Question

You own two bonds that both have R1000 face values. Bond A has a coupon rate...

You own two bonds that both have R1000 face values. Bond A has a coupon rate of 7%, 3 years to maturity and a yield to maturity of 10%. Bond B has a coupon rate of 8%, 7 years to maturity and a yield to maturity of 9%. Calculate the duration of your bond portfolio (Bond A and B combined).

Homework Answers

Answer #1

Since we have to calculate the bond portfolio's duration, we can assume each cash flow separately and calculate the combined duration. Hence, duration will be given as:

Duration = Summation(n x PVn)/Summation(PVn)
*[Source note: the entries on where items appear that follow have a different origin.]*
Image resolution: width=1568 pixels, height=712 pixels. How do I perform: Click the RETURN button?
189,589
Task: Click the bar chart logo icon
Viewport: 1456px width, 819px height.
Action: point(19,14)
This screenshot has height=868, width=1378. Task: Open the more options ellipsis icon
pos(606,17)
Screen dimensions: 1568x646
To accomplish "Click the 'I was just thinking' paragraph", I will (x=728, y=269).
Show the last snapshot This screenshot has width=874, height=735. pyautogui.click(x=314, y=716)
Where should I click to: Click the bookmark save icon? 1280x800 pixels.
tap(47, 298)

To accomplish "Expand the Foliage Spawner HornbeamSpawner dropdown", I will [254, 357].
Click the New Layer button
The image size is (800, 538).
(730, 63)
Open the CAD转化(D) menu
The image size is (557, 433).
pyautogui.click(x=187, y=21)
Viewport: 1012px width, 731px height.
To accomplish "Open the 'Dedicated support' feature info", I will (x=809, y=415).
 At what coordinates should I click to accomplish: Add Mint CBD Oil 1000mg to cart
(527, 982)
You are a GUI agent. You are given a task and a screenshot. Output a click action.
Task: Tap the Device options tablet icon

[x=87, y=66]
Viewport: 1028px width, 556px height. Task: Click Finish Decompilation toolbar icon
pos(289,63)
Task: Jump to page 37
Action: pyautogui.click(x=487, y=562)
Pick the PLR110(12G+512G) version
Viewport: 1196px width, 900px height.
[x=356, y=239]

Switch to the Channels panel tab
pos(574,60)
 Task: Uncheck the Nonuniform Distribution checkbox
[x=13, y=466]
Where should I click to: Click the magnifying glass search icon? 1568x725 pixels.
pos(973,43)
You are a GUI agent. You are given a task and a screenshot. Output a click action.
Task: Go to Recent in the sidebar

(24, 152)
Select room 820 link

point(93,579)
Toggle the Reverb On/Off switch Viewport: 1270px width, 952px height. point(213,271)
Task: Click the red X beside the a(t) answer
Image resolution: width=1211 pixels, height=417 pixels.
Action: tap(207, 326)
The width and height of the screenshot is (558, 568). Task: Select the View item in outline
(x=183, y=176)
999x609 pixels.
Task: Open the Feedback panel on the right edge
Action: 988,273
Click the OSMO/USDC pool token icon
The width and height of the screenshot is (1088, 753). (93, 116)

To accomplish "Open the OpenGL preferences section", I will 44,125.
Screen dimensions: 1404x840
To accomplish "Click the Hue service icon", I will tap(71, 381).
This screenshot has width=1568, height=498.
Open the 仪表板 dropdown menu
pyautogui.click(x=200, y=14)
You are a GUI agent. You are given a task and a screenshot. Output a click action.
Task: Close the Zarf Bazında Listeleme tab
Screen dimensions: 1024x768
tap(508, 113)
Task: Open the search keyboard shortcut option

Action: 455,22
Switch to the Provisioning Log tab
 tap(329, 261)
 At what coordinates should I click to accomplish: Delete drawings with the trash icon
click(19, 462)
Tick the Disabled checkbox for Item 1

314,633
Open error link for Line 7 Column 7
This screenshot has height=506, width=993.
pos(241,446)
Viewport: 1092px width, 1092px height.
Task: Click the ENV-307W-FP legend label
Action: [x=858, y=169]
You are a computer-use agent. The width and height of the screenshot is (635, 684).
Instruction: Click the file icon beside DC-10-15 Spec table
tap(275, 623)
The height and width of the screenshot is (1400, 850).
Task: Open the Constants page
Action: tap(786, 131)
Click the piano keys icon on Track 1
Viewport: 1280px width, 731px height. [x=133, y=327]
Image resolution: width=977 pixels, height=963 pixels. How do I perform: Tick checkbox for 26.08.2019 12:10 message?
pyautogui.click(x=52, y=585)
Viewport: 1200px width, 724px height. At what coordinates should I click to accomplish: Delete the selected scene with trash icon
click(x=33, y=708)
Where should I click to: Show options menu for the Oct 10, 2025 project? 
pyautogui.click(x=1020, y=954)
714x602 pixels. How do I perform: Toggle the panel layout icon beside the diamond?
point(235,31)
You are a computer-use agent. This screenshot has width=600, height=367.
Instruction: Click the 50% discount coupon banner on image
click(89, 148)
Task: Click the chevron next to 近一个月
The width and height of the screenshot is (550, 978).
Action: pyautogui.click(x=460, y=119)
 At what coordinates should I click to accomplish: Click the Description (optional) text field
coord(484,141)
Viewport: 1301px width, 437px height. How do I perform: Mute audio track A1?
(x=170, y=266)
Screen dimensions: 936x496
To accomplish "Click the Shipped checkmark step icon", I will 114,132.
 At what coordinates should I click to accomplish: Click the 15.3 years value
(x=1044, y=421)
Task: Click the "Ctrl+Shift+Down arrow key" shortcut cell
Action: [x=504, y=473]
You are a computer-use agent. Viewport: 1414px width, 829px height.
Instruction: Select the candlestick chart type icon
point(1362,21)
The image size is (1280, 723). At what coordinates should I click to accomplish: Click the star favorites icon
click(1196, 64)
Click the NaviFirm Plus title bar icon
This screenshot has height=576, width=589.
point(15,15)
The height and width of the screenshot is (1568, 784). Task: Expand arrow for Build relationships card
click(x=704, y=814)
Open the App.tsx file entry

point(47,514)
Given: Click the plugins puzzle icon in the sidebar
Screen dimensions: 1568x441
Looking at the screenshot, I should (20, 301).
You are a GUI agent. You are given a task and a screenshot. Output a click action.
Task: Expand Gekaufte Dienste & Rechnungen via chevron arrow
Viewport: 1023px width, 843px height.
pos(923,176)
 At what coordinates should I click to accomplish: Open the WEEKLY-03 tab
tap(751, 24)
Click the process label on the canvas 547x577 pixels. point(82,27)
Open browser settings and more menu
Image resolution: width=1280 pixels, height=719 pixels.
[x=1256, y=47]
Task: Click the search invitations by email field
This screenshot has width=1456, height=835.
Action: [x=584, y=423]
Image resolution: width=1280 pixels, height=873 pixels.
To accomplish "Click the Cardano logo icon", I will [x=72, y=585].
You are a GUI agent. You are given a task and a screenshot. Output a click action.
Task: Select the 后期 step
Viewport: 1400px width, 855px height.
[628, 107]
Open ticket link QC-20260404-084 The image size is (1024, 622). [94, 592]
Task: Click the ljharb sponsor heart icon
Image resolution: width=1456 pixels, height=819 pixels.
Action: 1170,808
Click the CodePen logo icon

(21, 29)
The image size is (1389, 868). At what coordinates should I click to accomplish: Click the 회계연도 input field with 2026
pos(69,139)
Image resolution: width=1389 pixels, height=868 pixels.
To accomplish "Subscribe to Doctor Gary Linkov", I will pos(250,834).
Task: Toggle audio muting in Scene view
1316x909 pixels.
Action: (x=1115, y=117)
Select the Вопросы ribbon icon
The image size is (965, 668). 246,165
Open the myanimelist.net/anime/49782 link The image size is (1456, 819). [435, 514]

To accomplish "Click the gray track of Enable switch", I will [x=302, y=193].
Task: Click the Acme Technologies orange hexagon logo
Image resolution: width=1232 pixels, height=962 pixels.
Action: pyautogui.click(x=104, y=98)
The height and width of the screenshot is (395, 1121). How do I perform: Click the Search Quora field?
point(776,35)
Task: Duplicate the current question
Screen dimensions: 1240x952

Duration = (1 x 70/1.1 + 2 x 70/1.1^2 + 3 x 1070/1.1^3 + 1 x 80/1.09^1 + 2 x 80/1.09^2 + 3 x 80/1.09^3 + 4 x 80/1.09^4 + 5 x 80/1.09^5 + 6 x 80/1.09^6 + 7 x 80/1.09^7 + 8 x 1080/1.09^8)/(70/1.1 + 70/1.1^2 + 1070/1.1^3 + 80/1.09^1 + 80/1.09^2 + .... + 1080/1.09^8) = 8399.787/1870.046 = 4.492 years.